## [Exercise aim]
In the STAY HOME project description, rewrite the passage that begins with "Funded by the" and ends with "for Privacy Studies.", putting "archival material" in place of "ethnographic data".

## [Excerpt provided]
STAY HOME
Hjem igen, 2004, Kaspar Bonnén
STAY HOME: The Home during the Corona Crisis - and after
The Carlsberg Foundation 'Semper Ardens' Research Project.
The STAY HOME project will document experiences and initiatives and identify new insights and practices regarding the home, which have emerged during the Corona Crisis. Focusing on digital practices, daily life, reading habits and domestic violence the project trawls ethnographic archives collected by our collaborators.
Funded by the Carlsberg Foundation STAY HOME is conducted by a interdisciplinary team from the Faculties of Theology and Humanities (UCPH), The Royal Danish Academy of Fine Arts, School of Architecture (KADK) and the IT University of Copenhagen. The team will analyse ethnographic data in order to uncover insights that may benefit future homes and the life led there. The interdisciplinary approach is developed in an ongoing exchange with historical research into the home and its social, spatial, technological and existential implications conducted at the Danish National Research Foundation Centre for Privacy Studies.

## [Dataset content]

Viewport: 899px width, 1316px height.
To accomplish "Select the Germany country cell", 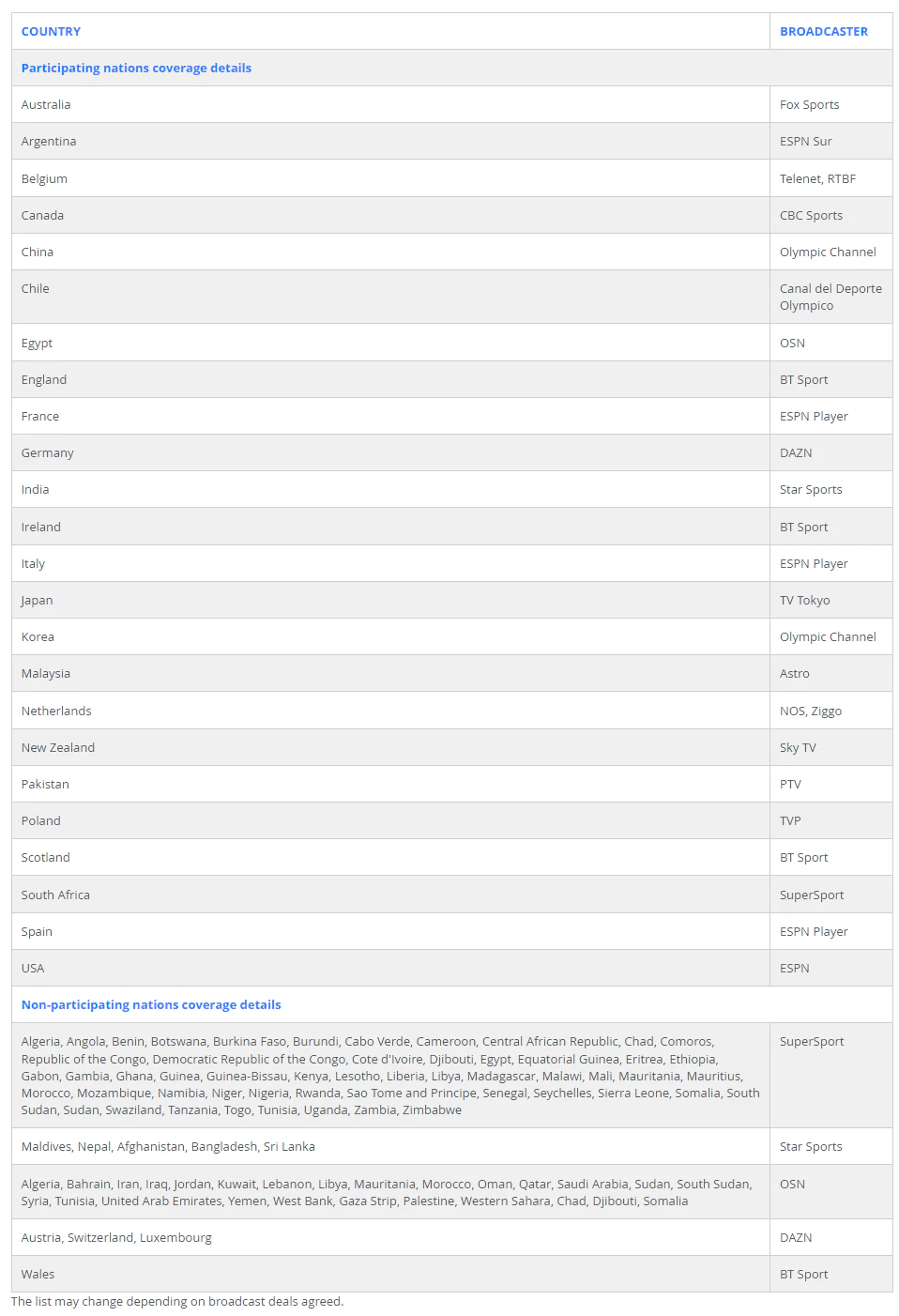I will [x=47, y=452].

## [Completed exercise]
Funded by the Carlsberg Foundation STAY HOME is conducted by a interdisciplinary team from the Faculties of Theology and Humanities (UCPH), The Royal Danish Academy of Fine Arts, School of Architecture (KADK) and the IT University of Copenhagen. The team will analyse archival material in order to uncover insights that may benefit future homes and the life led there. The interdisciplinary approach is developed in an ongoing exchange with historical research into the home and its social, spatial, technological and existential implications conducted at the Danish National Research Foundation Centre for Privacy Studies.